In flight, one or two of the men walked the aisle, seeming to count passengers. One rushed to the front of the plane in the direction of the cockpit, peeling off at the last moment into the first-class restroom. There he remained for 20 minutes. One of the men went into a lavatory with a large McDonald's bag and made a thumbs-up sign to another man upon returning. Another made a "slashing motion" across his throat, appearing to say "No." Several of the men spent "excessive time" in the lavatories, and one returned to his seat reeking of toilet bowl chemicals. Several of the men got up when the seat belt sign came on in preparation for landing.

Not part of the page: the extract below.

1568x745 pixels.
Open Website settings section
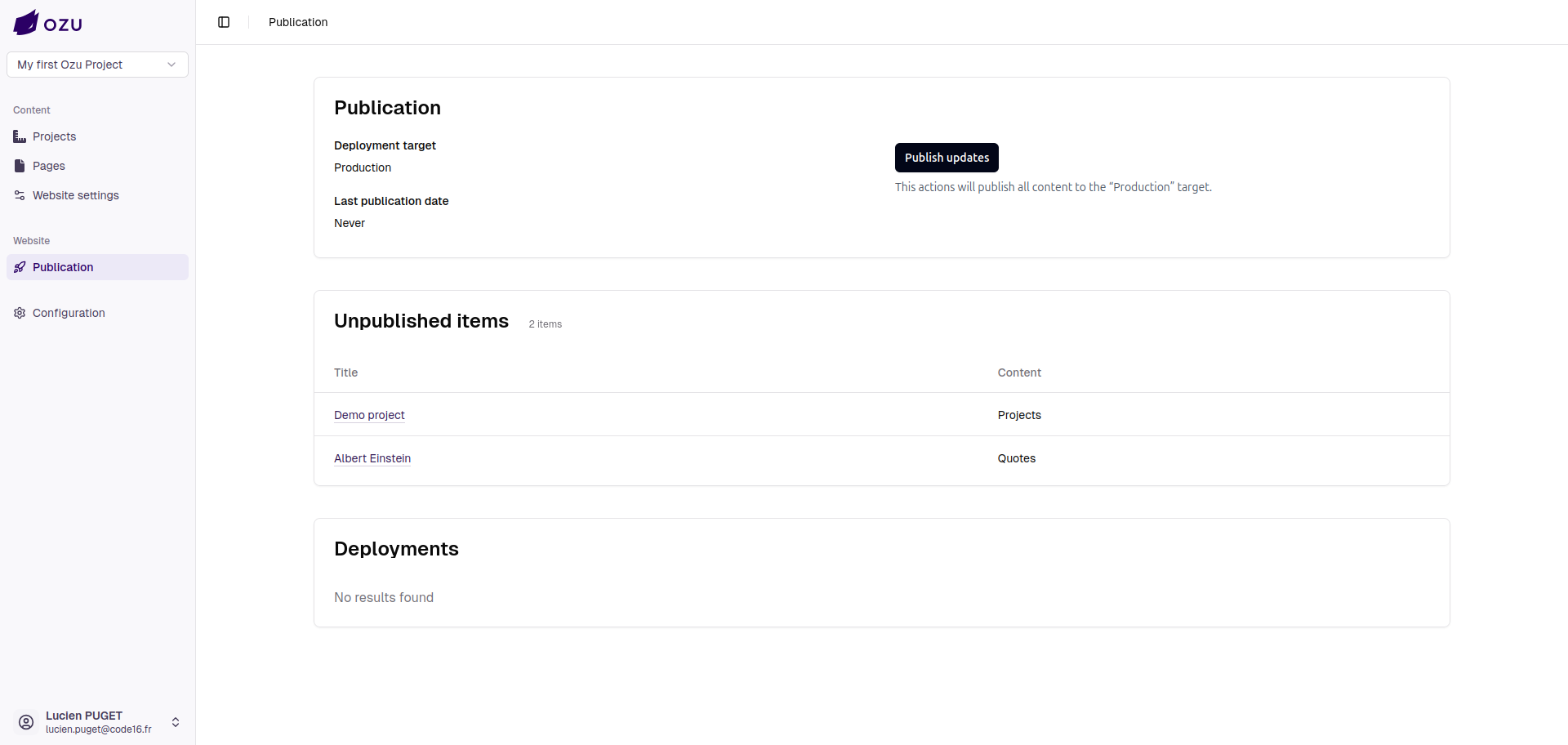pyautogui.click(x=76, y=195)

We know all this, not from one of the Flight 327 passengers, though passenger Annie Jacobsen did post an Internet article on the behavior she witnessed and the terror she felt that day. We know all this and more, because of a recent report by the inspector general of the Department of Homeland Security—a report only made public thanks to The Washington Times' doggedness over two years.

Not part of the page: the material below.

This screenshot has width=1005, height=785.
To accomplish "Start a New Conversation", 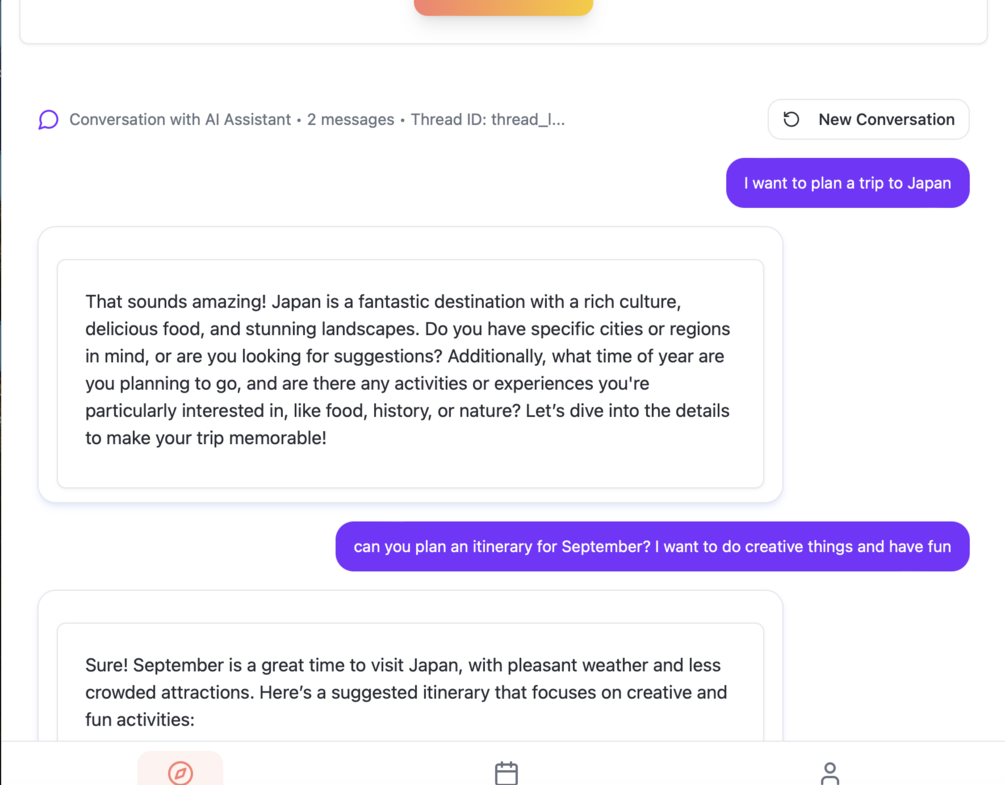I will 868,120.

When Jacobsen recounted these suspicious doings a few weeks later and suggested they might be a "dry run" for a terror hit, she became the issue. The government not only denied anything was amiss—nothing here but a bunch of Syrian musicians on their way to a gig, move along now—but air marshals let it be known that she was really more of a concern than the 13 men. And that was the least of it. Some writers mocked Jacobsen as a hysteric, a bigot and a bad writer to boot.

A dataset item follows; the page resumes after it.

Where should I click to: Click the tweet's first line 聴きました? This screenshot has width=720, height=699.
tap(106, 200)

The inspector general report didn't look into her writing, but it makes clear she was on to something.

It turns out that air marshals were concerned about the men even before they boarded. Six arrived at the gate as a group and proceeded to split and act as if they didn't know each other. An air marshal said they were sweaty and nervous. Their behavior was, according to one marshal, "unusual." It also turns out that Jacobsen and other passengers weren't the first folks on the plane troubled by the men's behavior. Well before Jacobsen approached the flight attendants about the men, the attendants and marshals were on the case. Law-enforcement officials were waiting for Flight 327 when it landed. They detained all 13 for a short time, releasing them after questioning only two.

Here it gets even more disturbing.

Homeland Security officials failed to report the incident to the Homeland Security Operations Center, the nation's nexus for information sharing and domestic incident management. This despite earlier FBI warnings that terrorists were planning to use ready-to-build bombs that could be assembled in airplane bathrooms. This despite an FBI warning in April 2004 that terrorists may try to use cultural and sports visas to enter the United States. This despite the fact that the Syrians were traveling on entertainment visas.

Not until two days after the Washington Times reported on the flight and White House terrorism officials asked about the incident did Homeland Security folks enter it in the Operations Center's logs.

The incident never made it into the government's National Threat and Incident Database.

In a background check for a visa-extension prior to the flight, eight of the 12 Syrians had "positive hits" for past criminal records or suspicious behavior.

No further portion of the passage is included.